As soon as Wenger landed in England in 1996, he banished Arsenal’s Tuesday drinking club and munching of Mars bars — in their place came stretching sessions and broccoli. Hardly profound or radical in today’s game, but this was the era when change in English football invariably meant no pies and pints on a Friday night.
The technical, passing, possession football that is now the norm for any side with ambitions to remain in the Premier League, let alone win it, and the idea that eating vegetables rather than a tub of lard would help player performance, were brought in by Wenger alone.
He won the double in his first full season in charge, signed unheralded foreign talent such as Emmanuel Petit and Patrick Viera — who went on to become world-class players — and created teams that were a joy to watch, culminating with “The Invincibles” of 2003-04, who won the Premier League without losing a match.
The irony is that the one-time revolutionary ended up being viewed as a throwback, a stuck-in-the-mud anachronism; a manager who harked back to a time when playing with the owner’s chequebook was not seen as the only path to success and when paragraphs were favored over 140 characters.
And that perhaps explains why so many Arsenal fans seemingly wanted him gone: Wenger is not of the Twitter generation, of instant opinions for the 24-hour news agenda and of hype over humility.
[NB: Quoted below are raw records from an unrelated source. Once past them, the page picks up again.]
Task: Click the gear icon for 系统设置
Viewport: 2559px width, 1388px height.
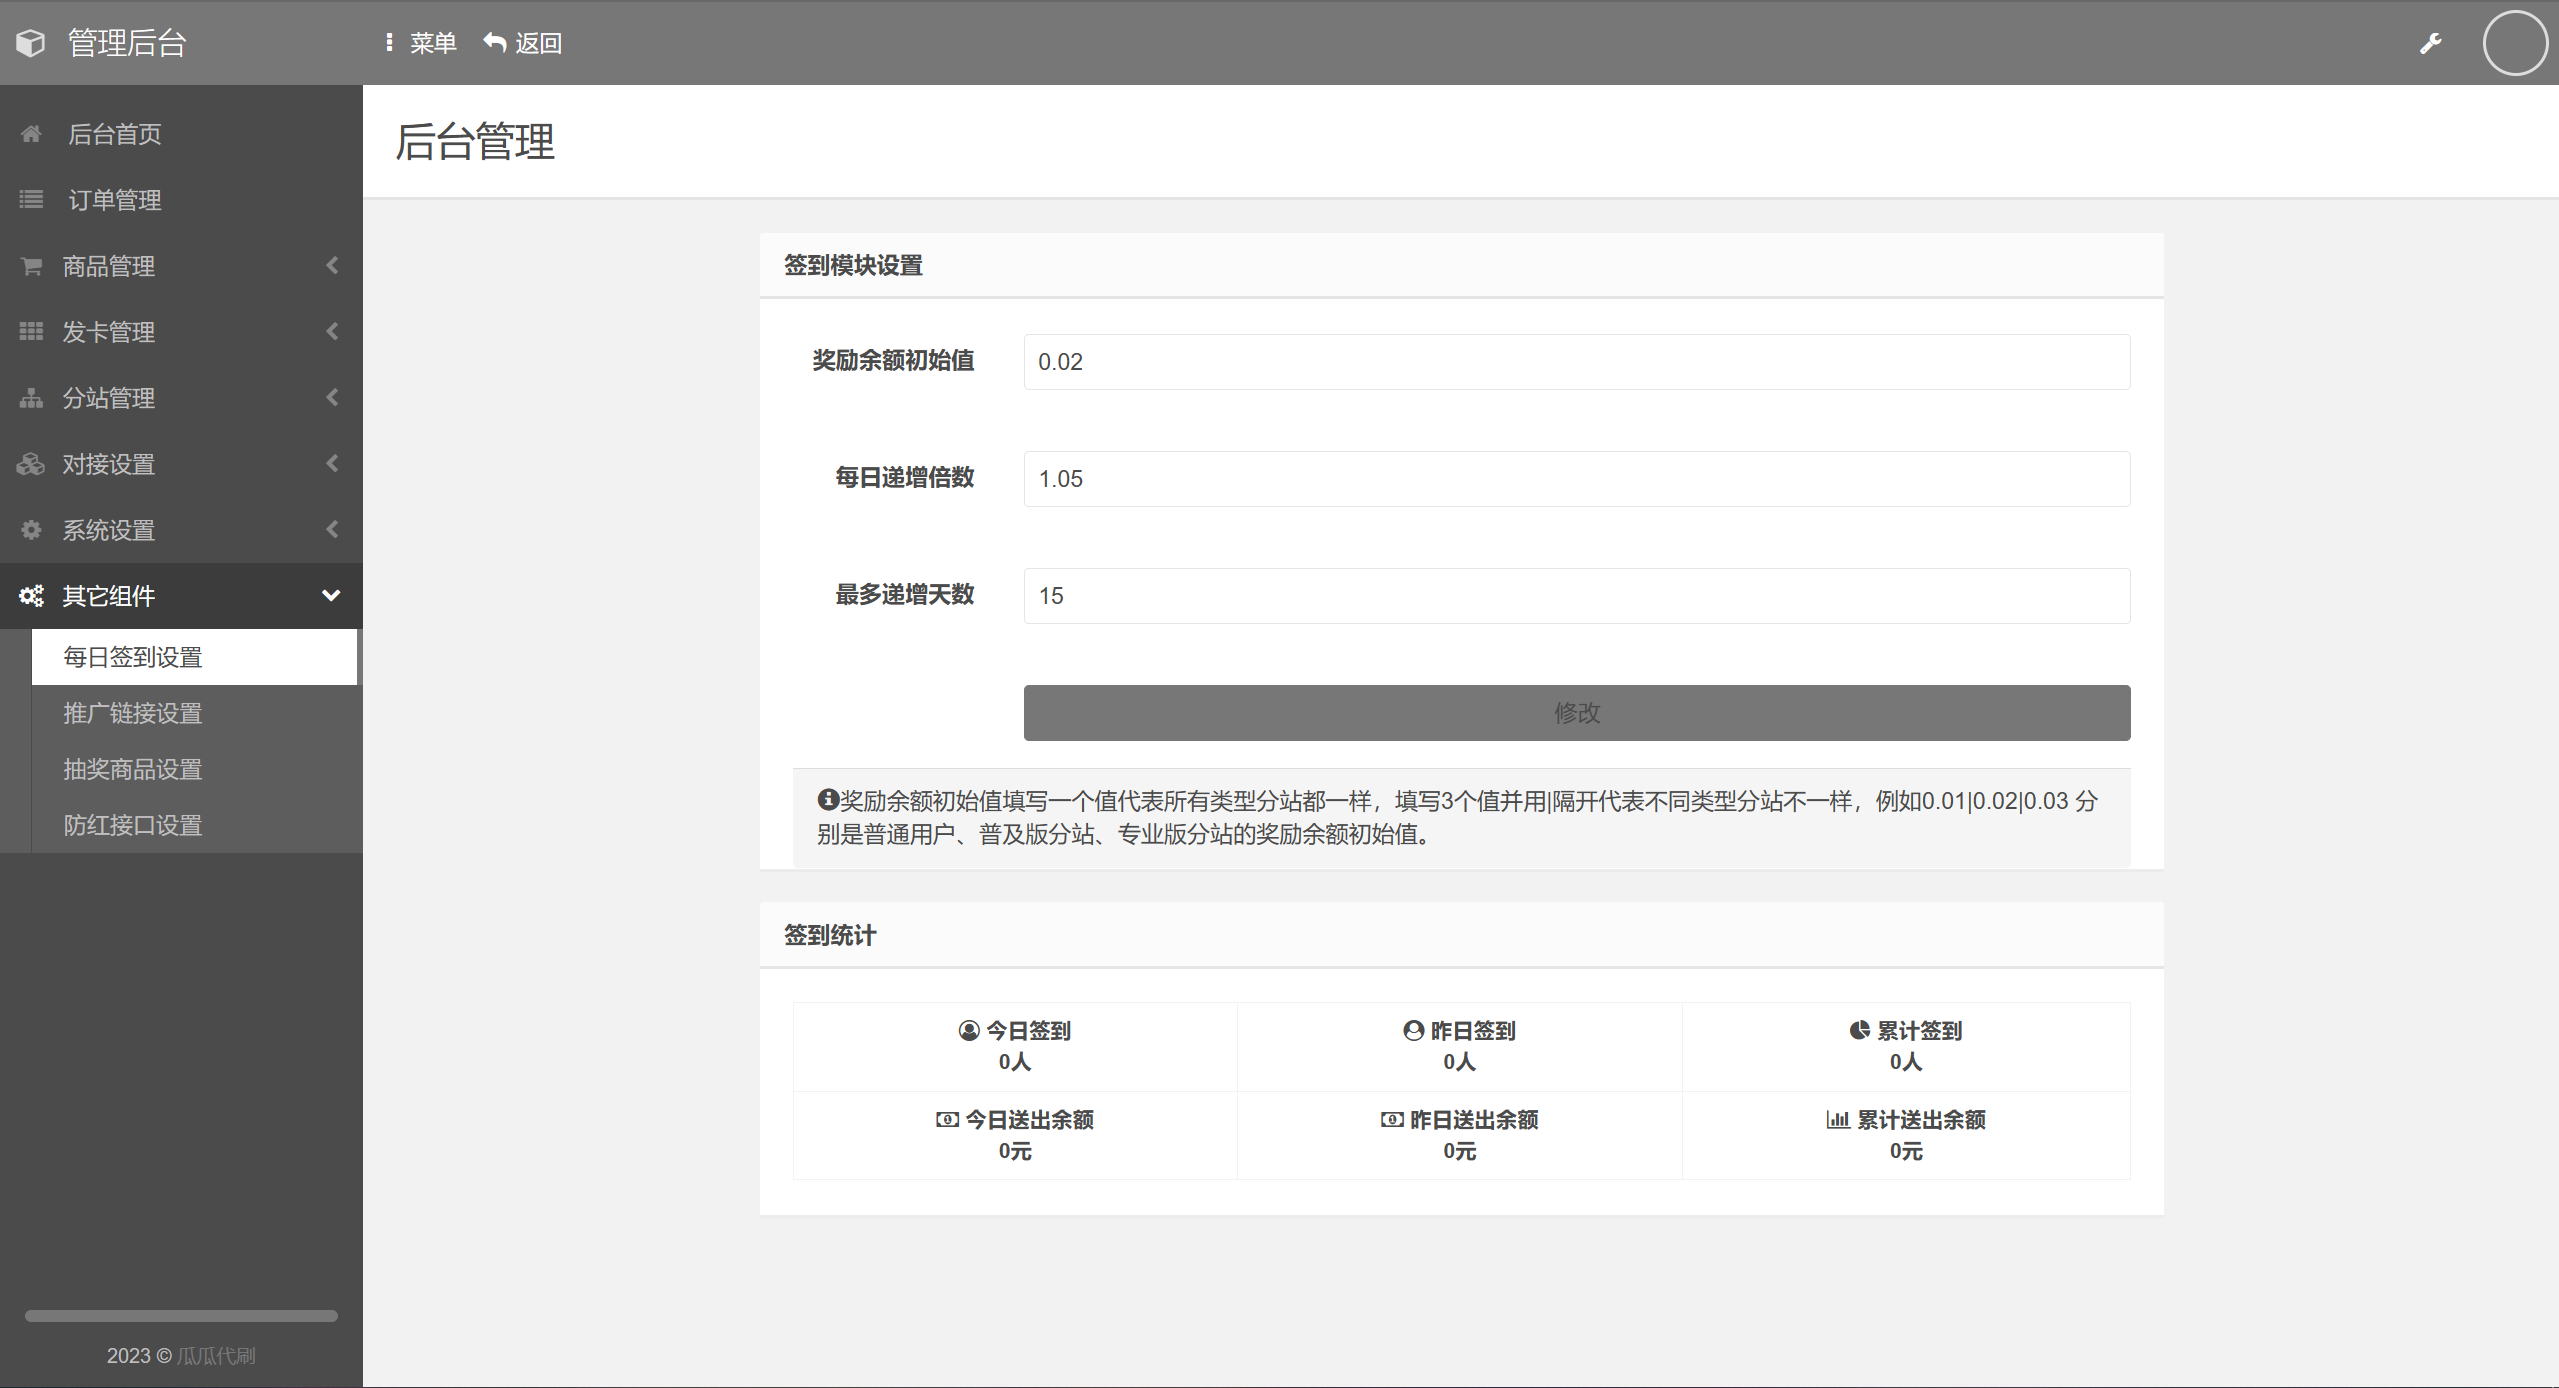Action: [x=31, y=530]
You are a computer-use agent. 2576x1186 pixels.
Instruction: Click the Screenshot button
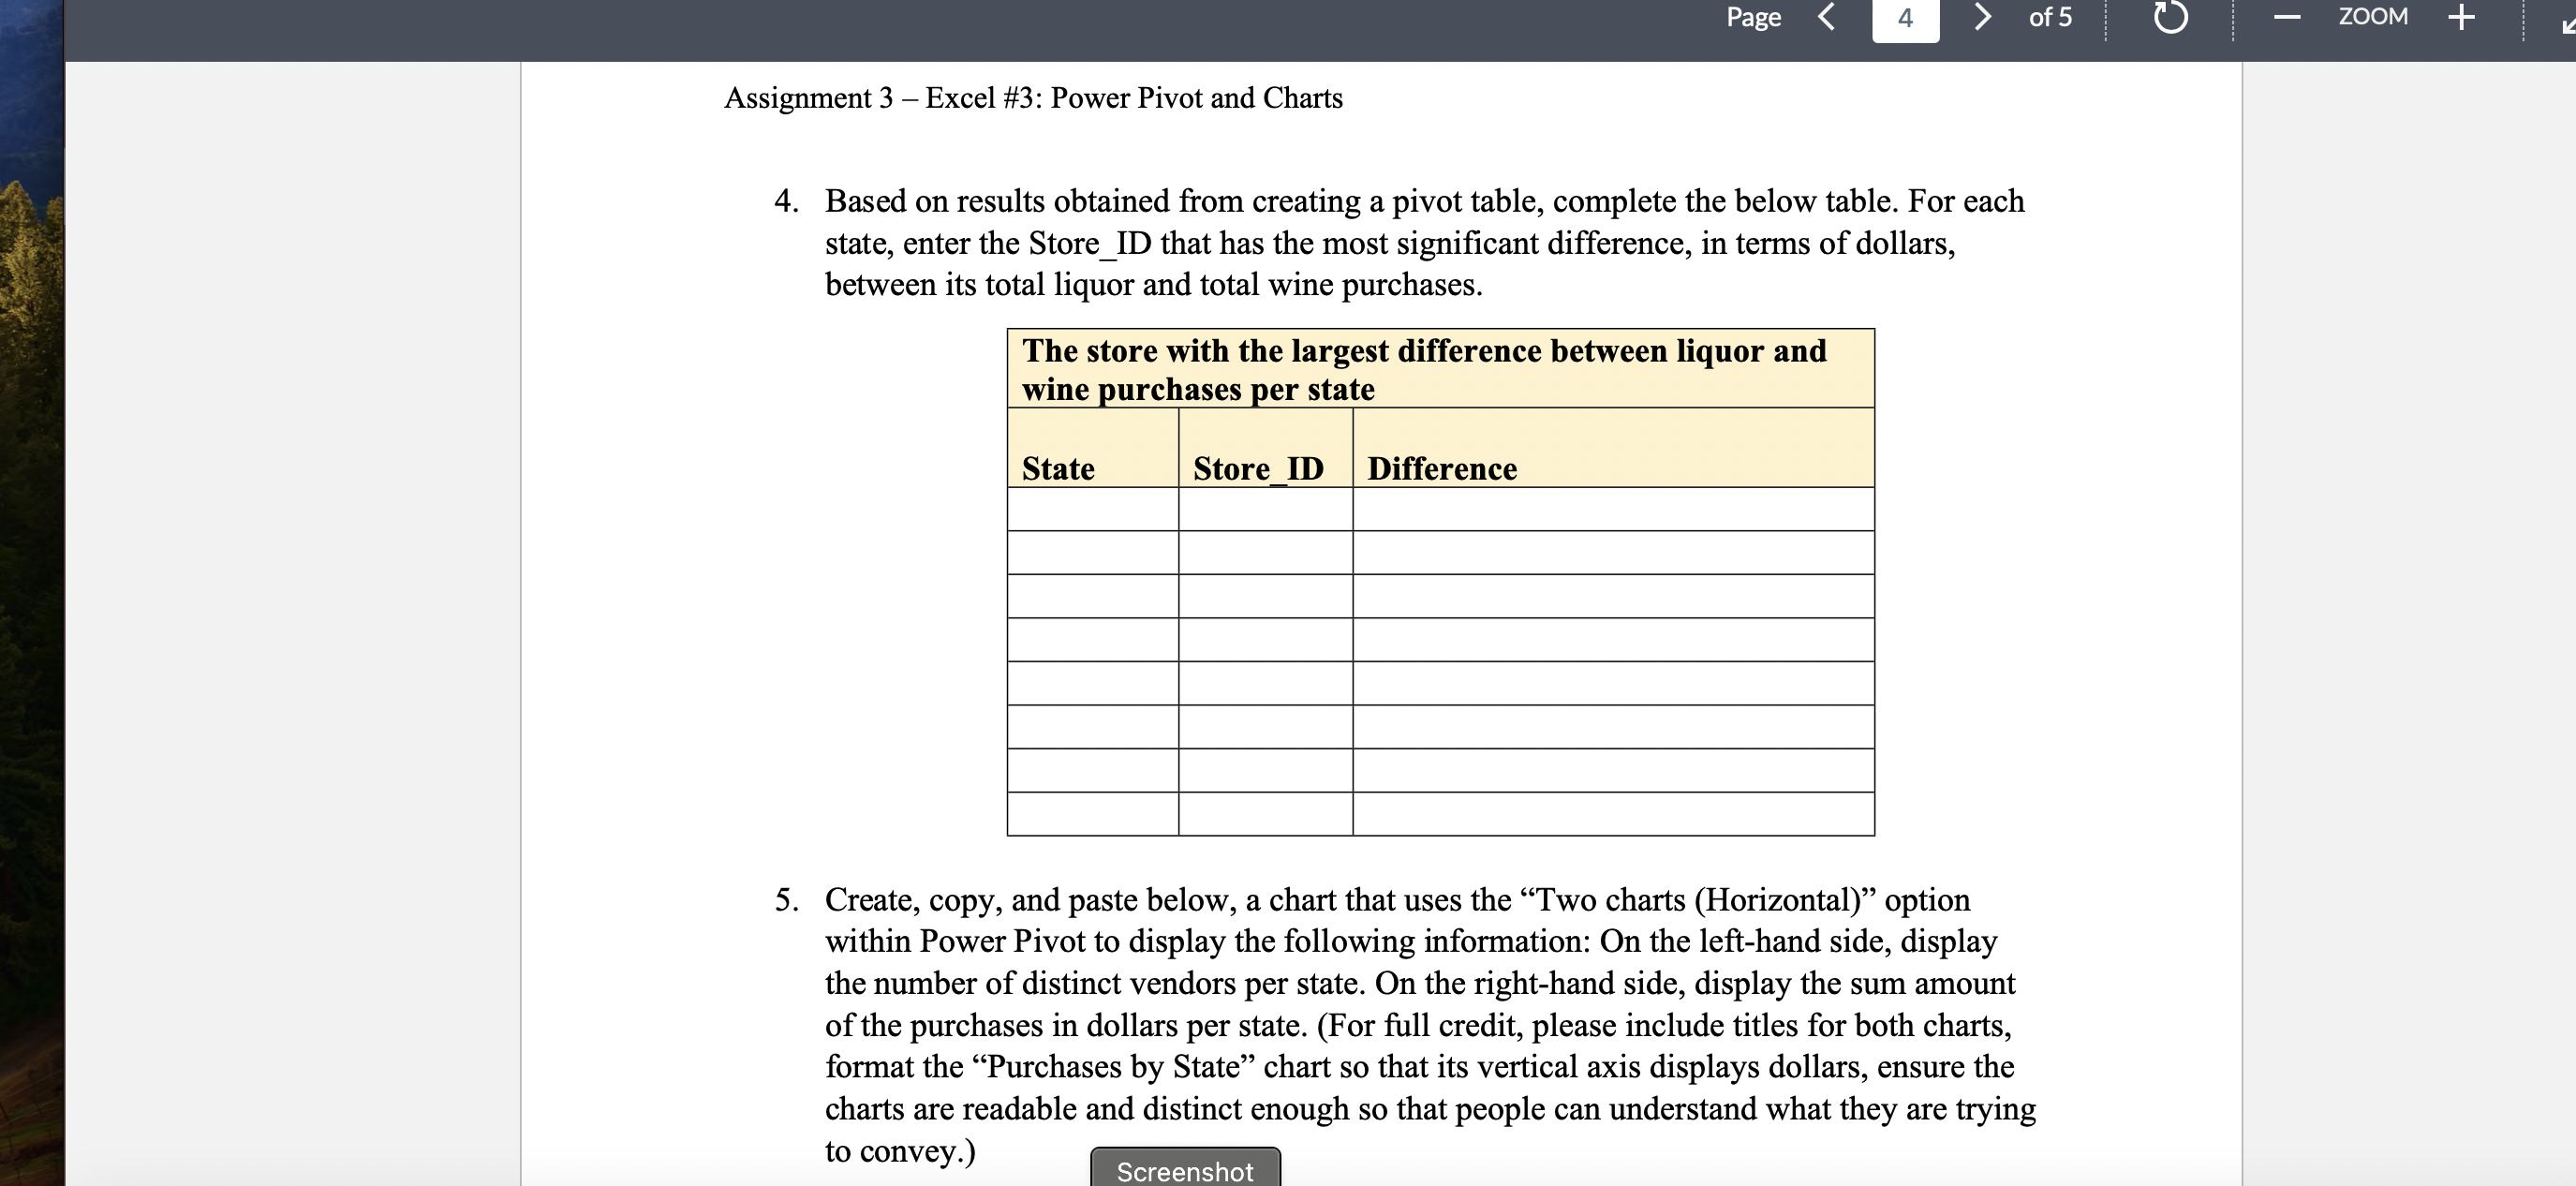click(x=1184, y=1170)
The man who was once seen as the future stuck to principles that were deemed as belonging to the past.
It is clear there is a lot of bad blood at the club — a ridiculous Facebook post by an Arsenal fan claimed Wenger’s announcement he was leaving made it the “greatest day in Arsenal’s history.”
But for all the bluster and nonsense, Wenger’s legacy will be that of “The Invincibles” — one of the greatest club sides of modern times; of beautiful football played at pace and with artistry; of being a decent, yet flawed, man who was never anything but articulate and courteous.
Having been in charge of Arsenal for 22 years, he is undoubtedly the last of a kind, and in the era of trigger-happy owners, short-term fixes and sensationalism over stability, that is something everyone, even the #WengerOut brigade, should lament.